- Stored data entries:
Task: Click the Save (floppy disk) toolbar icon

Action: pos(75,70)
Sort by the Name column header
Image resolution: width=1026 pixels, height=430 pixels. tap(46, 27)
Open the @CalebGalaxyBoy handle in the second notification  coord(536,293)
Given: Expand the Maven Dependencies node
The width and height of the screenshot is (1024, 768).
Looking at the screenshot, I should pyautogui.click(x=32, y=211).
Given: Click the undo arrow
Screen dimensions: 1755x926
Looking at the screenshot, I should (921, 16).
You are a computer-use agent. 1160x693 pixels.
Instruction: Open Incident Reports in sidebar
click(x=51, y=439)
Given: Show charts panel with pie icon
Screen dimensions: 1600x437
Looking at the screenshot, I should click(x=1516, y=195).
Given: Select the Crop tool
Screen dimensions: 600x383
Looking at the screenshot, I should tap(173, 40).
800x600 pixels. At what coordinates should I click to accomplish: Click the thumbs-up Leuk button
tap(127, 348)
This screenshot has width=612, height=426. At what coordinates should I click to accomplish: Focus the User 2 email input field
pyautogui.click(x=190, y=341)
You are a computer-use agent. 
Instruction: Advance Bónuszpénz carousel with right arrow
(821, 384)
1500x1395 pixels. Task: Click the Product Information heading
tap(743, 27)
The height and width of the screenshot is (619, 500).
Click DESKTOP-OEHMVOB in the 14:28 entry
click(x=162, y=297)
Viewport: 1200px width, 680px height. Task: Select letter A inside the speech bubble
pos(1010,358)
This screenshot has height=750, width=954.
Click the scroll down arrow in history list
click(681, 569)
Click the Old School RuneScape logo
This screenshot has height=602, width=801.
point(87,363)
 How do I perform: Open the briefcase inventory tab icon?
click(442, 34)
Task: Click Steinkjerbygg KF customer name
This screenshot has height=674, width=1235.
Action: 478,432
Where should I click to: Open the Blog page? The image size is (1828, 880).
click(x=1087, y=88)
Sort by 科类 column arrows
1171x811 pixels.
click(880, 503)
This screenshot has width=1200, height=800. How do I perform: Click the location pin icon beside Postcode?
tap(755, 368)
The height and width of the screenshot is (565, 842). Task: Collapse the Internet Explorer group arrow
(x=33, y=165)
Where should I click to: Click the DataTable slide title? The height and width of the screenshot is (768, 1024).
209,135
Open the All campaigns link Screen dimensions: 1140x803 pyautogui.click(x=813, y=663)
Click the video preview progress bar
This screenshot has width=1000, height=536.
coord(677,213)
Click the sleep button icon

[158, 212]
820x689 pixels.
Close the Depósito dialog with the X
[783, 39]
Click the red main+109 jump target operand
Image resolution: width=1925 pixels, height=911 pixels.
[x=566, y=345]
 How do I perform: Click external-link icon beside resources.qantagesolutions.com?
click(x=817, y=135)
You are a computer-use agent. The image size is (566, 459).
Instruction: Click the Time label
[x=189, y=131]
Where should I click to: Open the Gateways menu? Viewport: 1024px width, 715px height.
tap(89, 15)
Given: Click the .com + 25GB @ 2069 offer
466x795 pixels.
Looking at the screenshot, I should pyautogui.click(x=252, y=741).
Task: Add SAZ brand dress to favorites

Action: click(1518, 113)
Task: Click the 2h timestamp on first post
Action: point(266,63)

- TASK PROMPT:
Please reproduce exactly the lines above, beginning with the first and ending with the line that contains "Given: Show charts panel with pie icon", and include nothing outside that range.

- ANSWER SECTION:
Task: Click the Save (floppy disk) toolbar icon

Action: pos(75,70)
Sort by the Name column header
Image resolution: width=1026 pixels, height=430 pixels. tap(46, 27)
Open the @CalebGalaxyBoy handle in the second notification  coord(536,293)
Given: Expand the Maven Dependencies node
The width and height of the screenshot is (1024, 768).
Looking at the screenshot, I should pyautogui.click(x=32, y=211).
Given: Click the undo arrow
Screen dimensions: 1755x926
Looking at the screenshot, I should (921, 16).
You are a computer-use agent. 1160x693 pixels.
Instruction: Open Incident Reports in sidebar
click(x=51, y=439)
Given: Show charts panel with pie icon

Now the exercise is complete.